U.S. Court of Appeals for the Ninth Circuit, 2010

Serrano v. Holder

Serrano v. Holder
U.S. Court of Appeals for the Ninth Circuit · Decided September 23, 2010 · Silverman, Callahan, Smith
396 F. App'x 420

Serrano v. Holder

Opinion

MEMORANDUM **

Emmanuel Andres Serrano, a native and citizen of the Philippines, petitions for review of the Board of Immigration Appeals’ (“BIA”) order summarily affirming an immigration judge’s (“IJ”) removal order. We have jurisdiction under 8 U.S.C. § 1252. We review de novo questions of law, Vargas-Hernandez v. Gonzales, 497 F.3d 919, 921 (9th Cir. 2007), and we dismiss in part and deny in part the petition for review.

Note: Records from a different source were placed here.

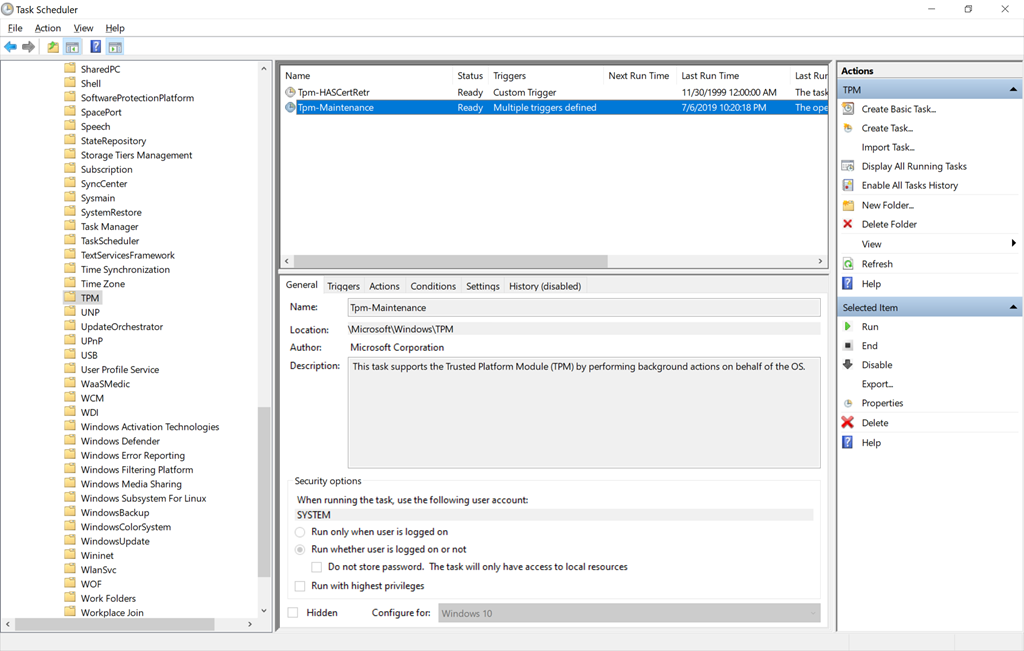1024x651 pixels.
Task: Collapse the TPM actions section
Action: tap(1013, 90)
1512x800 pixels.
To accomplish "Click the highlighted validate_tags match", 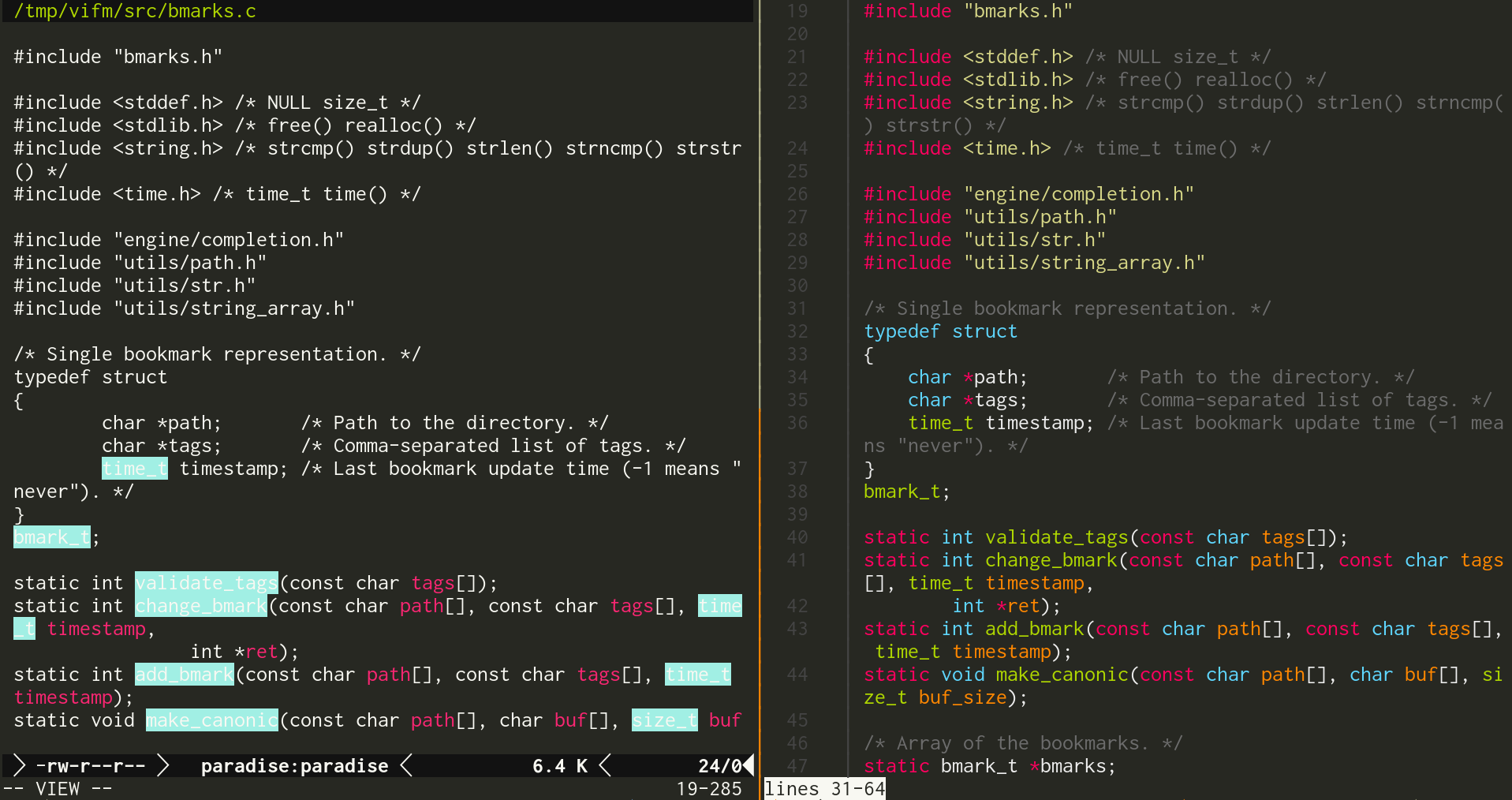I will click(x=206, y=582).
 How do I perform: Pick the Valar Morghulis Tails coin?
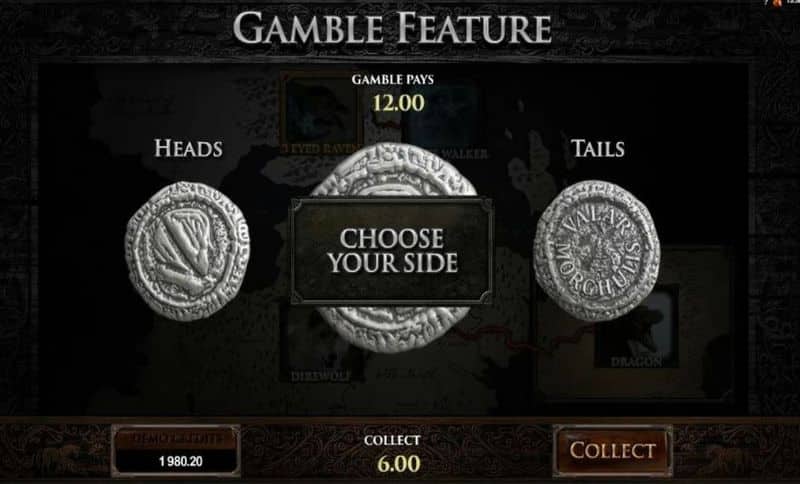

We lack jurisdiction to review the agency’s discretionary denial of relief under former section 212(c) of the Immigration and Nationality Act, 8 U.S.C. § 1182(c) (repealed 1996). See 8 U.S.C. § 1252(a)(2)(B)(ii); Vargas-Hernandez, 497 F.3d at 923 (“Discretionary decisions, including whether or not to grant § 212(c) relief, are not reviewable.”). Serrano does not raise a colorable due process challenge to the discretionary determination. See Martinez-Rosas v. Gonzales, 424 F.3d 926, 930 (9th Cir. 2005). Because the discretionary determination is dispositive, we do not reach Serrano’s remaining contentions regarding his eligibility for section 212(c) relief.

The BIA did not act ultra vires or violate due process when it remanded Serrano’s case to the IJ for entry of an order of removal. See Lolong v. Gonzales, 484 F.3d 1173, 1178 (9th Cir. 2007) (overruling Molina-Camacho v. Ashcroft, 393 F.3d 937 (9th Cir. 2004) and explaining that the BIA may reinstate an IJ’s underlying removal order).

The government’s motion to hold proceedings in abeyance is denied as moot.

PETITION FOR REVIEW DISMISSED in part; DENIED in part.

**

This disposition is not appropriate for publication and is not precedent except as provid *422 ed by 9th Cir. R. 36-3.